══ Input for this task ══
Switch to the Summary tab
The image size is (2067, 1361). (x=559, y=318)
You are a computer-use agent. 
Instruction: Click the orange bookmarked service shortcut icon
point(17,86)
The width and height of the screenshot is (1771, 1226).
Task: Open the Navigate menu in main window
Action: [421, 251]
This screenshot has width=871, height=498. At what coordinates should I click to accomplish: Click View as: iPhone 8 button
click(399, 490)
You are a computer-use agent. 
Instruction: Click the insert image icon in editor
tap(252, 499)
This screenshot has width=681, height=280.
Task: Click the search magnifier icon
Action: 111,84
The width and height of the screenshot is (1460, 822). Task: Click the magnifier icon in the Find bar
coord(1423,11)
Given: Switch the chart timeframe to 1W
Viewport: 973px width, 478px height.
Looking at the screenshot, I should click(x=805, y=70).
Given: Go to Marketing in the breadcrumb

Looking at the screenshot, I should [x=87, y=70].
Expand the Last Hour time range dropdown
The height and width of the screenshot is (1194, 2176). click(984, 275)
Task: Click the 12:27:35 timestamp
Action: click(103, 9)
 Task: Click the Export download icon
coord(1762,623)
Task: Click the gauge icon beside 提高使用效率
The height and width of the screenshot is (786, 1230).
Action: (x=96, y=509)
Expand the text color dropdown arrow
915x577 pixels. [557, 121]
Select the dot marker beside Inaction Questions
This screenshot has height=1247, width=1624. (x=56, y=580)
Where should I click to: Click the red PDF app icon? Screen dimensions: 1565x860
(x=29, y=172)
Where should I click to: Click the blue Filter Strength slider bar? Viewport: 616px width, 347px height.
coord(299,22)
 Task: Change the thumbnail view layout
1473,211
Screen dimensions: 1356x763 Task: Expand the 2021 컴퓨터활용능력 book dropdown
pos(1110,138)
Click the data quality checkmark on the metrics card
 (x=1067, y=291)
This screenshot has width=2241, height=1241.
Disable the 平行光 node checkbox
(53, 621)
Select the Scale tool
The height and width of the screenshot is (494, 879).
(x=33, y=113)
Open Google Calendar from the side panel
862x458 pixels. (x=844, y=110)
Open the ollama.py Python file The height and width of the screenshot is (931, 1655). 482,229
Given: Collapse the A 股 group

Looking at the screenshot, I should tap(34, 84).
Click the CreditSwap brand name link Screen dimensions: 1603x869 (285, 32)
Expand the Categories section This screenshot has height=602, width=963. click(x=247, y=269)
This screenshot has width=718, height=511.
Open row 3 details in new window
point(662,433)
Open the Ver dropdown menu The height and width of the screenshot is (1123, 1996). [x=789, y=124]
═══
> [Required work] The required answer is the line with "Select the dot" plus every line after it to the end of the entries above, transcribed exactly.

> [Solution]
Select the dot marker beside Inaction Questions
This screenshot has height=1247, width=1624. (x=56, y=580)
Where should I click to: Click the red PDF app icon? Screen dimensions: 1565x860
(x=29, y=172)
Where should I click to: Click the blue Filter Strength slider bar? Viewport: 616px width, 347px height.
coord(299,22)
 Task: Change the thumbnail view layout
1473,211
Screen dimensions: 1356x763 Task: Expand the 2021 컴퓨터활용능력 book dropdown
pos(1110,138)
Click the data quality checkmark on the metrics card
 (x=1067, y=291)
This screenshot has width=2241, height=1241.
Disable the 平行光 node checkbox
(53, 621)
Select the Scale tool
The height and width of the screenshot is (494, 879).
(x=33, y=113)
Open Google Calendar from the side panel
862x458 pixels. (x=844, y=110)
Open the ollama.py Python file The height and width of the screenshot is (931, 1655). 482,229
Given: Collapse the A 股 group

Looking at the screenshot, I should tap(34, 84).
Click the CreditSwap brand name link Screen dimensions: 1603x869 (285, 32)
Expand the Categories section This screenshot has height=602, width=963. click(x=247, y=269)
This screenshot has width=718, height=511.
Open row 3 details in new window
point(662,433)
Open the Ver dropdown menu The height and width of the screenshot is (1123, 1996). [x=789, y=124]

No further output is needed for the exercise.